3 Kasım 2002’de AK Parti’ye seçimi kazandıran faktörler, o dönemi yaşayanların hafızalarında tazeliğini koruyordur sanırım. Ülkeyi yöneten mevcut partilerin yanı sıra, muhalefetteki partilerde ekonomik çöküntü altında ezilen halktan kopmuş, sorunlarına kulak tıkamış, kendi sırça köşklerinde siyasi geleceklerini ve de elde edecekleri maddi manevi kazanımları hesap ediyorlardı.

Ama evdeki hesap çarşıya uymadı. Çünkü halkın da bir hesabı olduğunu unuttular. Halk ilk seçimde amiyane tabirle hepsini sandığa gömdü. Seçimden sadece 1 yıl önce kurulan AK Parti yüzde 34.42 oyla tek başına iktidara gelirken, CHP yüzde 19.42 oy oranı ile meclise giren ikinci parti oldu.

Dönemin muktedirleri Tansu Çiller liderliğindeki DYP 9.54, Devlet Bahçeli liderliğindeki MHP 8.36, Cem Uzan liderliğindeki Genç Parti 7.25, Mehmet Abbasoğlu liderliğindeki DEHAP 6.22, Mesut Yılmaz liderliğindeki ANAP 5.13, Recai Kutan liderliğindeki SP 2.49 ve Bülent Ecevit liderliğindeki DSP 1.22 oy oranı ile baraj altında kaldı.

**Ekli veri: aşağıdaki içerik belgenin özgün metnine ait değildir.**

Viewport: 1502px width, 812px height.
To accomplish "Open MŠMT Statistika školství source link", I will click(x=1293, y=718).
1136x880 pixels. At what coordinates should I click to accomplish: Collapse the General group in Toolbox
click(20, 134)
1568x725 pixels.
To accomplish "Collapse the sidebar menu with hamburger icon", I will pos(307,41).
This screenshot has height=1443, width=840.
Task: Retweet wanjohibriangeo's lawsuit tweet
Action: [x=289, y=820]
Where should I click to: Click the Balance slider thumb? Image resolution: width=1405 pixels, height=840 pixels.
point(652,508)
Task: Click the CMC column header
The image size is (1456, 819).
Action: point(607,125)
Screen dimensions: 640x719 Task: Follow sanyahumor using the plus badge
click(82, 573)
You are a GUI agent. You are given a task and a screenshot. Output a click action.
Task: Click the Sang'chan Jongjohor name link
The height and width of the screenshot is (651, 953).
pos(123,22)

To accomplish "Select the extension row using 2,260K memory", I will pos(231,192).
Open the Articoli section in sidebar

Sonraki süreçlerde bu partilerden MHP ve bugünün HDP’sini oluşturan DEHAP’ın dışındaki partiler bir daha bellerini doğrultamadı.

O gün bugündür AK Parti 19 yıldır aralıksız iktidarda ve 2023, 2053, 2071’i kendisine hedef koymaktadır. Bu hedefe ulaşır mı, bunun iki cevabı olabilir.

Birincisi, bugün AK Parti'yi iktidara getiren 2002 koşullarına yakın bir süreç orta yerde durması ve halktan kopma noktasına gelmeleri nedeniyle zor görünüyor.

İkincisi ise, AK Parti bugüne kadar uyguladığı ve uygulayacağı kıvrak politikalarla bu hedeflerine ulaşabilir. Tabii bunda muhalefetin büyük etkisi bulunuyor. Nedenine gelince, AK Parti Millet İttifakından bünyesine katamadığı partileri, ‘Millilik, Dincilik ve Terörizm’ gibi yumuşak karnından vurarak önüne koyduğu hedeflere adım adım ulaşabilir.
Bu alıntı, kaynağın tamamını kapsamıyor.